The Twisted Economy
Jude Wanniski and David Gitlitz
March 14, 2000

When you make up a fairy tale as you go along, there is no telling where it will lead as new characters, situations and ideas are introduced, especially if there are 12 men and women taking turns in the storytelling -- the members of the Federal Open Market Committee. The rants and ravings of Fed Chairman Alan Greenspan become more embarrassing week by week, as he is forced to come up with new rationales for slaying the non-existent ogres and trolls of inflation. First, too many people working cause inflation. Then, too much wealth causes inflation. Now, at Boston College last week, Greenspan announces that too much productivity causes inflation: "The pickup in productivity tends to create even greater increases in aggregate demand than in potential aggregate supply. This occurs because rising productivity "fosters higher expectations for long-term corporate earnings," increasing household net worth and lowering the cost of equity capital, which has "helped to spur the boom in capital spending." Until these forces are contained by a "vigilant Federal Reserve," Greenspan warned, "the full benefits of innovative productivity acceleration are at risk of being undermined by financial and economic instability."

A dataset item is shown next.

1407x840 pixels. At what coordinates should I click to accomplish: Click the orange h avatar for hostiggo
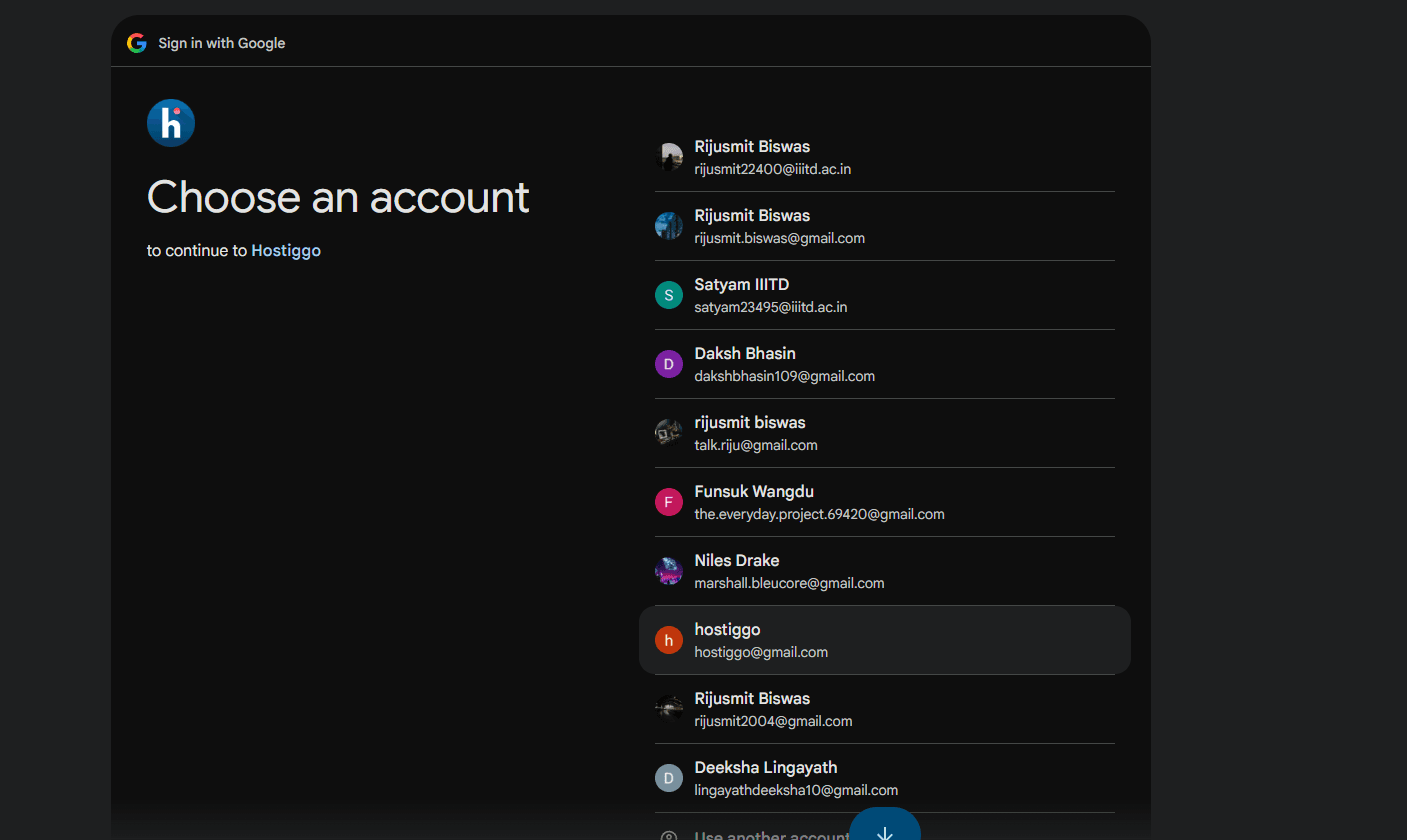pos(669,640)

Unless you have been following this fairy tale from the beginning, as we have all by ourselves since the monetary deflation began in December 1996, Greenspanís gibberish may even sound plausible. How else does one explain a boom in the New Economy and stagnation in the Old? The textbooks tell us about the Creative Destruction that is a necessary and healthy part of a vibrant capitalist system -- as the buggywhip industry gave way to the Model T makers. Neither the textbooks nor the lessons of history inform us on how a dozen men and women can manage this process when all they have to work with is a teeny-weeny tool called the federal funds rate. The net result of the Fedís vigilant efforts has been a bifurcated market, with young enterprises absent any earnings being valued at skyhigh prices while older enterprises with earnings coming out of the wazoo are marked down to the bargain basement.

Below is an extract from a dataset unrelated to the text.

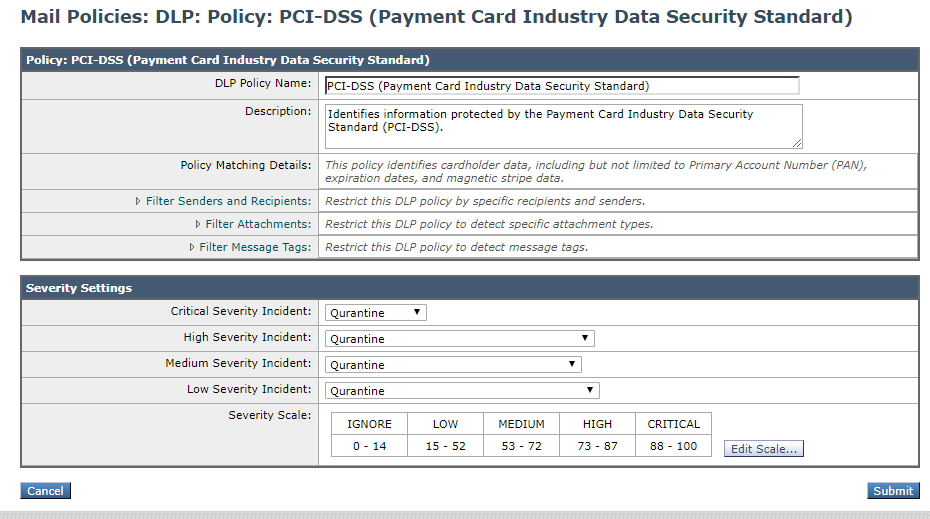
Task: Expand the Filter Attachments disclosure triangle
Action: tap(198, 224)
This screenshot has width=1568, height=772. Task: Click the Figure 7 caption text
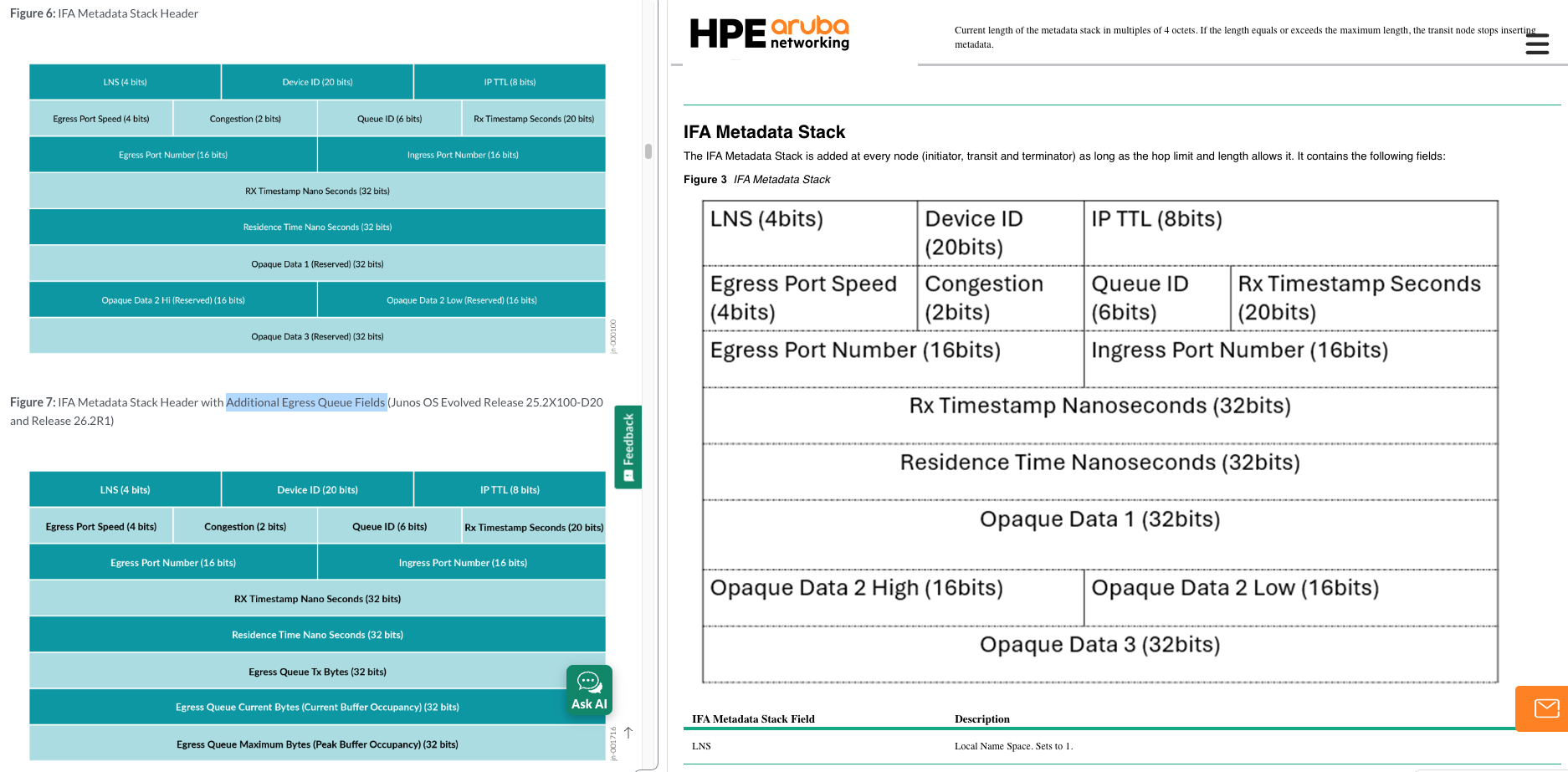pos(306,412)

If you could just imagine away the dot.coms, there would be nothing to wonder about in the performance of the brick-and-mortar established equities. Their valuations are tied to standard dividend discount models weighted toward nearer-term earnings expectations. Add back in the high-tech sector -- where extraordinary gains represent a bet on future growth prospects -- and it becomes evident that all Greenspan has been able to do is accelerate the process of creative destruction. The Fedís phobia about the inflation ogre has led Greenspan to shut off the oxygen to the senior citizens and force-feed steroids the toddlers. This is not a cash-flow argument we are making, i.e., that dizzy speculators are selling shares in Proctor and Gamble so they can buy Broadvision or JDS Uniphase. It is that the economy itself is seeing the Fed smothering the old folks and is making room more quickly for the kids, directing capital accordingly.

If the Fed did not have undisputed authority to tighten this single lever, the funds rate, but had to supply the oxygen demanded by the seniors, we would not now be in this predicament -- out of which we can only escape by finding a way to smother the kids. The juvenile biotech stocks are being hammered with rumors reported in the LATimes that President Clinton and U.K. Prime Minister Tony Blair are going to come out with a joint policy for greatly expanded freedom of information concerning the human genome. As Donald Luskin of Metamarkets.com puts it: "Investors are afraid that means NO PATENTS, and that would mean NO PROFITS." The "no patents" idea has also nudged its way into the Internet, as a piece by James Gleick in last Sundayís NYTimes Magazine informs. Both are sinister thoughts propounded by those who have already gotten into a lead position and feel threatened by ideas not yet conceived, dreams not yet dreamt. President Gore would be perfect in that mommy role. President George W. Bush, on the other hand, may prefer to tax the Internet in order to finance tax cuts for compassionate conservatives. The governors of the 50 states would not mind seeing this proposal kept alive. John McCain's flat-out opposition to an Internet tax was one of the only read-my-lips pledges we saluted.

Greenspan's dilemma can be seen in the accompanying graph, plotting total U.S. market capitalization against the S&P 500, indexed to year-ago levels. Even while a standard indicator of market performance such as the S&P has plateaued, the strength of New Economy equities that dominate the NASDAQ have continued to propel aggregate asset values, i.e., wealth, higher. As a result, Greenspan's increasingly twisted logical improvisations find him paying lip service to the wonders of new technology but falling back on archaic Phillips-curve arguments to suggest that such pervasive and successful innovation is ultimately its own worst enemy. How, without pain, do we get out of this predicament, with its grotesque arguments and hunchbacked yield curves? You fix the dollar to gold, which takes control of the oxygen away from the FOMC and gives it back to the market. Either that, or Greenspan wakes up from his bad dream and sees the error of his ways.